Globale KI-Investitionen steigen durch Infrastrukturausbau
Die weltweiten Ausgaben für künstliche Intelligenz werden voraussichtlich im Jahr 2026 ein erstaunliches Volumen von 2,52 Billionen US-Dollar erreichen. Dies stellt einen enormen Anstieg von 44 Prozent im Jahresvergleich dar, wie neue Forschungsergebnisse des führenden Technologie-Forschungs- und Beratungsunternehmens Gartner zeigen. Diese Prognose unterstreicht das beschleunigte Tempo der KI-Adaption weltweit, wobei Organisationen von experimentellen Projekten zu substantiellen Infrastrukturinvestitionen übergehen.
Infrastruktur treibt das Wachstum an
Das Wachstum wird hauptsächlich durch Investitionen in die KI-Infrastruktur getrieben.
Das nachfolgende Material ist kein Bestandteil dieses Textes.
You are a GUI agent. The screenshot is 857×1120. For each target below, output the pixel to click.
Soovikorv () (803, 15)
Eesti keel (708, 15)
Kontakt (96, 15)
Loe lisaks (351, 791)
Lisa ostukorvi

KI-optimierte Server werden voraussichtlich um 49 Prozent wachsen und 17 Prozent der gesamten KI-Ausgaben ausmachen. Allein der Aufbau der KI-Infrastruktur wird im Jahr 2026 zusätzliche Ausgaben in Höhe von 401 Milliarden US-Dollar generieren, da Technologieanbieter weiterhin grundlegende KI-Systeme aufbauen.
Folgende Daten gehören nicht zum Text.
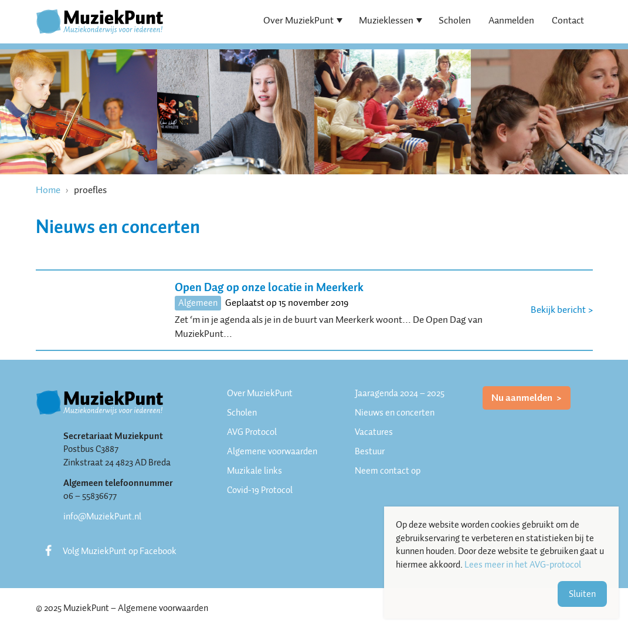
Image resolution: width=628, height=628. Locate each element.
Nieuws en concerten (394, 413)
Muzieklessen (386, 20)
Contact (568, 20)
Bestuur (370, 451)
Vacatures (374, 432)
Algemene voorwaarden (272, 451)
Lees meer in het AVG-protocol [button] (522, 565)
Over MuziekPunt (298, 20)
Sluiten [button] (582, 594)
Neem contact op (387, 471)
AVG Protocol (252, 432)
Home (48, 190)
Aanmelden (511, 20)
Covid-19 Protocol (260, 490)
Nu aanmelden (522, 397)
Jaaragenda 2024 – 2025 (399, 393)
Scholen (455, 20)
'Die KI-Adaption wird grundlegend durch die Bereitschaft von Humankapital und organisatorischen Prozessen geprägt, nicht nur durch finanzielle Investitionen', sagte John-David Lovelock, Distinguished VP Analyst bei Gartner. 'Organisationen mit mehr Erfahrungsreife und Selbstbewusstsein priorisieren zunehmend nachweisbare Ergebnisse gegenüber spekulativem Potenzial.'
Marktanalyse und Wachstumsprojektionen
Laut der detaillierten Marktanalyse von Gartner werden die Ausgaben für KI-Dienste voraussichtlich von 439 Milliarden US-Dollar im Jahr 2025 auf 589 Milliarden US-Dollar im Jahr 2026 steigen, während die Ausgaben für KI-Software die Marke von 452 Milliarden US-Dollar überschreiten werden. Die vollständige Marktverteilung zeigt die KI-Infrastruktur als führend mit 1,37 Billionen US-Dollar, gefolgt von KI-Diensten mit 589 Milliarden US-Dollar und KI-Software mit 452 Milliarden US-Dollar.
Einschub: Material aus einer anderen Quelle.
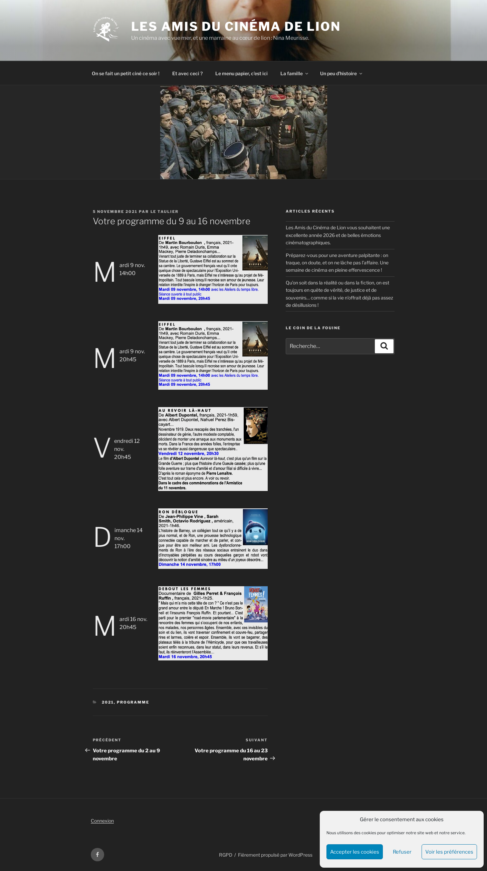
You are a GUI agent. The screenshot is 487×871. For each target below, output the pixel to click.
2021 (108, 702)
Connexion (102, 821)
Die Forschung zeigt, dass sich KI derzeit in dem befindet, was Gartner den Trog der Enttäuschung im Technologie-Hype-Zyklus nennt. 'Da sich KI 2026 im Trog der Enttäuschung befindet, wird sie Unternehmen meist von ihrem aktuellen Softwareanbieter verkauft, anstatt als Teil eines neuen Moonshot-Projekts gekauft zu werden', erklärte Lovelock. 'Eine verbesserte Vorhersagbarkeit der Kapitalrendite (ROI) muss erfolgen, bevor KI im Unternehmen wirklich skaliert werden kann.'
Langfristige Aussichten und Branchenauswirkungen
Über das Jahr 2026 hinaus prognostiziert Gartner ein anhaltend starkes Wachstum, wobei die KI-Ausgaben voraussichtlich bis 2027 3,33 Billionen US-Dollar erreichen werden. Diese anhaltenden Investitionen spiegeln die strategische Bedeutung wider, die Organisationen KI-Fähigkeiten in mehreren Industriesektoren beimessen, darunter Finanzen, Gesundheitswesen, Fertigung und Einzelhandel.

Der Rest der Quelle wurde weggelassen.